Ella meneó la cabeza.
—Fue uno de los androides del burdel. —Lo dijo sin ningún embarazo. Se contempló pensativamente sus nudillos magullados—. Estoy segura de que volverá a ser funcional en dos o tres días.
—Si la República te hubiera tenido en la Armada, habrían ganado la guerra hace diez años —dijo Copperfield con admiración.
—Eso no te habría gustado —dijo Val.
—Me temo que no te sigo, querida dama.
—Si hubieran ganado hace diez años, a estas alturas se habrían apoderado de la Estación Singapore. Así que ¿adónde irías para relajarte y buscar negocios?
—Tiene un punto de razón —admitió el duque—. Los hombres siempre han ansiado poseer nuevos mundos. Estoy seguro de que si no tuvieran a la Federación Teroni disparándoles, estarían ansiosos por hacerse con el mío.
—Tienen las manos bien ocupadas donde están —dijo Cole.
—¿Y a quién le importa un comino? —dijo Val—. Vamos a hablar de negocios. Ya estoy lista para volver a salir de nuevo.
—¿Ahí fuera? —preguntó Copperfield, confuso.
—Fuera, a la Frontera —replicó—. ¿Ya tenemos otro trabajo?
—Aún no lo hemos discutido siquiera —dijo Cole—. Pensé que todo el mundo se aprovecharía del permiso en tierra.
—Ya hemos tenido bastante permiso —dijo Val contundentemente—. Es hora de volver a ponerse en marcha. —La formidable pelirroja acabó su bebida y se puso en pie—. Voy a hacer una ronda y ver qué está pasando —dijo—. Os alcanzo luego.
—Mírala —dijo Forrice mientras Val se encaminaba a la puerta principal del casino—, tiesa como una flecha. ¿Cómo se puede meter tantos estimulantes en su sistema y tener la cabeza tan clara?
—Es una mujer excepcional —admitió Cole—. Alegrémonos de que está de nuestro lado.
—He pospuesto el momento de decíroslo —dijo el duque—. Pero si estáis listos para coger otro encargo…
—Todavía no —dijo Cole—, pero si oyes algo que sea lo bastante interesante y lucrativo, házselo saber a David.
—Lo haré —dijo el duque.
—Y ahora —dijo Cole, levantándose—, creo que voy a comer algo.
—Dime lo que quieres y haré que mi chef privado lo cocine para ti —le ofreció el duque.
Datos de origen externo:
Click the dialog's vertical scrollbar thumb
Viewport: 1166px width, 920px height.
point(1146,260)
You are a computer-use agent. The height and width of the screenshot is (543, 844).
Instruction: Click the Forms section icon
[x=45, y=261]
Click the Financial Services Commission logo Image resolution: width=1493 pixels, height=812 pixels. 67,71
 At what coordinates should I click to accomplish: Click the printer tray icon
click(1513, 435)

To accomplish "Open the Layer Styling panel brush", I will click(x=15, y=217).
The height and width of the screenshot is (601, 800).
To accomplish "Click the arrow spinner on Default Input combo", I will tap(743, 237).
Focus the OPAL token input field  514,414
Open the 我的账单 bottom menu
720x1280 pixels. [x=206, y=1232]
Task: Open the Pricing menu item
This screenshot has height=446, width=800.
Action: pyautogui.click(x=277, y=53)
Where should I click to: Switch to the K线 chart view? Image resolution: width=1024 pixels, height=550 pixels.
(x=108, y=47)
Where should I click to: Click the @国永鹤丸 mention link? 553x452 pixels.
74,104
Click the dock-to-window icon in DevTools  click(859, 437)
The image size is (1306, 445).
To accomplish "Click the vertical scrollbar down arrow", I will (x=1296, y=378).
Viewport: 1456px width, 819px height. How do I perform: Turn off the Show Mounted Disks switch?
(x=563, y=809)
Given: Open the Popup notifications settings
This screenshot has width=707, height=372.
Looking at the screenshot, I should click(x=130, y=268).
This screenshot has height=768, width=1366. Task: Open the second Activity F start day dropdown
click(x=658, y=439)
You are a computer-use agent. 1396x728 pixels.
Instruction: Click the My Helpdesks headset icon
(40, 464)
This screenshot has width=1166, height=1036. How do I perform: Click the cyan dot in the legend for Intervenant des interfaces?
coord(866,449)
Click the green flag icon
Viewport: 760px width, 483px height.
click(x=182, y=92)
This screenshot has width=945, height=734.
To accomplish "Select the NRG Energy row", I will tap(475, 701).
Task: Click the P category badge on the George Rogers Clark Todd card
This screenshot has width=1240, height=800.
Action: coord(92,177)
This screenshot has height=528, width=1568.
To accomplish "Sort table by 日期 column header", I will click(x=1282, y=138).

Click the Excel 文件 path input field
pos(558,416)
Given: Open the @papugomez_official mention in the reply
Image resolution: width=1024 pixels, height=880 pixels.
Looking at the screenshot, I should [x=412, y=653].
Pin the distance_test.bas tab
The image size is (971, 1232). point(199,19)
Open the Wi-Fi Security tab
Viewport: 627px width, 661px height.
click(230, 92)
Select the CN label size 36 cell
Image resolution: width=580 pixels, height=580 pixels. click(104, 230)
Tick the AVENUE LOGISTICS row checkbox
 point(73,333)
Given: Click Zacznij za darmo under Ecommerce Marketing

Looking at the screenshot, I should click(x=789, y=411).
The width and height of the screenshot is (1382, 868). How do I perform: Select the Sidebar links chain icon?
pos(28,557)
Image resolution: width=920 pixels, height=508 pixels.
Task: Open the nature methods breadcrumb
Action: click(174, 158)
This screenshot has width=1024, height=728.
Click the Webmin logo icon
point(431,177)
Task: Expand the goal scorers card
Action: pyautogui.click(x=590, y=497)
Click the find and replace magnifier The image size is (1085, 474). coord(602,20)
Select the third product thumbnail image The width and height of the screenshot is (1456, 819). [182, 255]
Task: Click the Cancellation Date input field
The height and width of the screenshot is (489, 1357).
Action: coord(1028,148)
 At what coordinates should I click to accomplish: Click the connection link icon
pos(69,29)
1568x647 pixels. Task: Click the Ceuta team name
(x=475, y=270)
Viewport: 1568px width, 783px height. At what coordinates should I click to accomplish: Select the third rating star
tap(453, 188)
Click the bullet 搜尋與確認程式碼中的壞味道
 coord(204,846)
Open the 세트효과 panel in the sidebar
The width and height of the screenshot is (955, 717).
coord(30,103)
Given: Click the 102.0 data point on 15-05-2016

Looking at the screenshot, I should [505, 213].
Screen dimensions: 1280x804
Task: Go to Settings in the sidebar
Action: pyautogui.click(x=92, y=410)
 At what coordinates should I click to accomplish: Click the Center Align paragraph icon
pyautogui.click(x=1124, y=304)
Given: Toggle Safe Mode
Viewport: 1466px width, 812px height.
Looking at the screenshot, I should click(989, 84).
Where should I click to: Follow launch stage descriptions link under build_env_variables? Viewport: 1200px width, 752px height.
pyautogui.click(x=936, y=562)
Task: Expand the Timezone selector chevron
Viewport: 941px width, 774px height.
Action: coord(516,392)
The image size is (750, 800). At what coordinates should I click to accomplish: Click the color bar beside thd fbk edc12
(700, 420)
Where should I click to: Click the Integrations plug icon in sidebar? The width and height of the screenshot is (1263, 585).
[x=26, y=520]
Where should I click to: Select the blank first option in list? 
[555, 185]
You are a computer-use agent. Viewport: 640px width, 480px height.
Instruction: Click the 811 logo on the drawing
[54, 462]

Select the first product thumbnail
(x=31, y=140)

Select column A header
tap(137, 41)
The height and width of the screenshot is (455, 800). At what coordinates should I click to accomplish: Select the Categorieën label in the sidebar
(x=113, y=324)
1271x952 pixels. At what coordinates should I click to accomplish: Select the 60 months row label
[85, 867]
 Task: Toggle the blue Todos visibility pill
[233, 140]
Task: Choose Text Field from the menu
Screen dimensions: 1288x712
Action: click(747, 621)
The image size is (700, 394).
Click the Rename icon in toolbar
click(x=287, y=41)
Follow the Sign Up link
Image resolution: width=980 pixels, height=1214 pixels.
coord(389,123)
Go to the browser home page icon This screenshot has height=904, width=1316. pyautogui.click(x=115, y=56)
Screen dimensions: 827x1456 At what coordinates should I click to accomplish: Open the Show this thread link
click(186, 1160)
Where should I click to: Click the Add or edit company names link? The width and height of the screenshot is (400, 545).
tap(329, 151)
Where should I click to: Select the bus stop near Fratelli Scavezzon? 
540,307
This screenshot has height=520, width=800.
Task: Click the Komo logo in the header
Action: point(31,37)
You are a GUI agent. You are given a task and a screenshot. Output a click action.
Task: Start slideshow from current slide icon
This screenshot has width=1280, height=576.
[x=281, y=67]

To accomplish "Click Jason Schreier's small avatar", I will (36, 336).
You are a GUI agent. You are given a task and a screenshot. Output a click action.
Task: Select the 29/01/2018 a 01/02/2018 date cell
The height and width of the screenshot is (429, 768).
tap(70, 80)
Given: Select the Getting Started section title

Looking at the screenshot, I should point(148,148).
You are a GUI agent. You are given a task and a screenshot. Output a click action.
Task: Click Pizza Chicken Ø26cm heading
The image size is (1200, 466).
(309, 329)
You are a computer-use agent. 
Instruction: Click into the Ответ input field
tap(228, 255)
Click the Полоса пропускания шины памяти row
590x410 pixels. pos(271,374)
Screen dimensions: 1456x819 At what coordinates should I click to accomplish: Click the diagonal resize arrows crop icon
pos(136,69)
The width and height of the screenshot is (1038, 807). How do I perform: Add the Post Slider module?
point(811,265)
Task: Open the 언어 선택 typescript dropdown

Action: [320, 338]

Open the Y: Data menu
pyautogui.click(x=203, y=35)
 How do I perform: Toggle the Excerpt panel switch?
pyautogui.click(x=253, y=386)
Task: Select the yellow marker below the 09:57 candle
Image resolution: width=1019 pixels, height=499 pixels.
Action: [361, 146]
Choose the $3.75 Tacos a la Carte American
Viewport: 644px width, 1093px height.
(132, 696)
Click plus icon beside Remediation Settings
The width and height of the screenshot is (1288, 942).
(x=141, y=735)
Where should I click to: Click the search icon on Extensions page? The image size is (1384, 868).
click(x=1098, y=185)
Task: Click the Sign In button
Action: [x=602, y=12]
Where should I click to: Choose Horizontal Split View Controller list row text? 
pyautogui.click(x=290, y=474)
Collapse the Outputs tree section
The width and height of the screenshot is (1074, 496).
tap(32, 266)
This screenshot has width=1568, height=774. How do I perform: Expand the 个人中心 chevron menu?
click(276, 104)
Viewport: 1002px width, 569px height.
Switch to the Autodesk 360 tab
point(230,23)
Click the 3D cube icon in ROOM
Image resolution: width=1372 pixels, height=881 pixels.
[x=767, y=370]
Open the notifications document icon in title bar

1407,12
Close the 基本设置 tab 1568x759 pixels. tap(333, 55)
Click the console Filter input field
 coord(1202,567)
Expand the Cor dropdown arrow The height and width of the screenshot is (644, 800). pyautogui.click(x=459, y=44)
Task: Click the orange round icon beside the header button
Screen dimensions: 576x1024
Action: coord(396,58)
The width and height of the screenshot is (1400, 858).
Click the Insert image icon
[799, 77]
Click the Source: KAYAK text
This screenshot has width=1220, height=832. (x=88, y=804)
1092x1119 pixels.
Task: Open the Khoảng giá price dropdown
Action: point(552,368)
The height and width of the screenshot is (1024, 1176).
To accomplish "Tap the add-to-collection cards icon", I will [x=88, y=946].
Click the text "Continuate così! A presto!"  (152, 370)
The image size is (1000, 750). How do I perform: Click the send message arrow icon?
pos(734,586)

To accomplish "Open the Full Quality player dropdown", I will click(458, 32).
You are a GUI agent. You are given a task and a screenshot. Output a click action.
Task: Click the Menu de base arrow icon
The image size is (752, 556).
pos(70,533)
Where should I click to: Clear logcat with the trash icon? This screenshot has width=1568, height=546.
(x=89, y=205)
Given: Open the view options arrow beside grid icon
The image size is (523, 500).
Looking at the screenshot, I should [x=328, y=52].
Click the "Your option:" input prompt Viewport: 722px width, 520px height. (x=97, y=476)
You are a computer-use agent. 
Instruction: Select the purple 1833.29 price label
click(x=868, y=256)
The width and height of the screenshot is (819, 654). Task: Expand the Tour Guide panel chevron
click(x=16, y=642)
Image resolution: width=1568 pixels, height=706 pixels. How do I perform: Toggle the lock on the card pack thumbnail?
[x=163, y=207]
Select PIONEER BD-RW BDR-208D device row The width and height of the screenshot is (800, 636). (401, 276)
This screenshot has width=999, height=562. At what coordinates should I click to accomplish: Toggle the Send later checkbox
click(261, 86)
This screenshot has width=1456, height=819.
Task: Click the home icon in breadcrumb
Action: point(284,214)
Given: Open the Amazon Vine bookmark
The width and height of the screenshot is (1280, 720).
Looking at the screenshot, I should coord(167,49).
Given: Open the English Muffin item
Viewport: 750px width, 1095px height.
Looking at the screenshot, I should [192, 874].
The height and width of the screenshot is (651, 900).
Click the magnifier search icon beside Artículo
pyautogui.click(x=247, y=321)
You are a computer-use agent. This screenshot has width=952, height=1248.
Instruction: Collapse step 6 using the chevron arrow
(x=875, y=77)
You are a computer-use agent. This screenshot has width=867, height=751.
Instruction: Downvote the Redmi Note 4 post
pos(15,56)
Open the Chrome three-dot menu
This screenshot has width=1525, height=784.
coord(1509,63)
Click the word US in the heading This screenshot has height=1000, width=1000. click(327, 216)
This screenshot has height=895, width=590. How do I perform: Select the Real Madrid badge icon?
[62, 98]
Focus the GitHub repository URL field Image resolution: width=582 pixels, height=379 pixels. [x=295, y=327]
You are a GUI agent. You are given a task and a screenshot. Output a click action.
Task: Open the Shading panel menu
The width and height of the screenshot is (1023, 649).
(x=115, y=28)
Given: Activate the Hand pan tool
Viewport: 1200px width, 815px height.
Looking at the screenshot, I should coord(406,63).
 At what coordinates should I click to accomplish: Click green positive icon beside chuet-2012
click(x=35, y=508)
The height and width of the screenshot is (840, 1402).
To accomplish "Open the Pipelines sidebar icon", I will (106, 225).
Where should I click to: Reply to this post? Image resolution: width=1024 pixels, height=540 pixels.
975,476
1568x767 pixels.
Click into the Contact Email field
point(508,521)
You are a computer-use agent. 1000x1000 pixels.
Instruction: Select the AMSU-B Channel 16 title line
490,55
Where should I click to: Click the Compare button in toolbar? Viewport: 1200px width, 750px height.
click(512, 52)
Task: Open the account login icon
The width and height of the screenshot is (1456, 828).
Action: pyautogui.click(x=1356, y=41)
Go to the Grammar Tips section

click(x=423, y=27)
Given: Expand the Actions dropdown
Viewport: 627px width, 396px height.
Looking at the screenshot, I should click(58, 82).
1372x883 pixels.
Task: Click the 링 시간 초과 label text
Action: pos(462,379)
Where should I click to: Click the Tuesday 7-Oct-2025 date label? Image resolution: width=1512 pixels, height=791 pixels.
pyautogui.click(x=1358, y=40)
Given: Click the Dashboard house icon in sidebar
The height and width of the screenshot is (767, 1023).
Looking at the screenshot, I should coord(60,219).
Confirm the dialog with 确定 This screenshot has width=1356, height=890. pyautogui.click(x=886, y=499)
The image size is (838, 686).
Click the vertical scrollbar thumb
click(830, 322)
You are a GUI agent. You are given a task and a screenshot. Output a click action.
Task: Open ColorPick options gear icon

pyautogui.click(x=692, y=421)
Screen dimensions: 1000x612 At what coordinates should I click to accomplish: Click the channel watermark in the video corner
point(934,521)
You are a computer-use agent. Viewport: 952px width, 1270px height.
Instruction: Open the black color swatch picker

—Gracias, pero estoy fuera de la nave con tan poca frecuencia que me gustaría ver algo más de tu mundo, aunque no sea muy grande.
—Está bien —dijo el duque—. Puedo entenderlo. ¿Te veré más tarde?
—Sí, probablemente vendré por aquí antes de ir a planchar la oreja. —Se volvió hacia Forrice—. Eres bienvenido si quieres venir. Encontraremos un sitio que sirva a todas las especies.
—Creo que volveré a tentar a la suerte —respondió el molario—. Aún estoy desarrollando un sistema. Recógeme en La Luciérnaga dentro de dos horas.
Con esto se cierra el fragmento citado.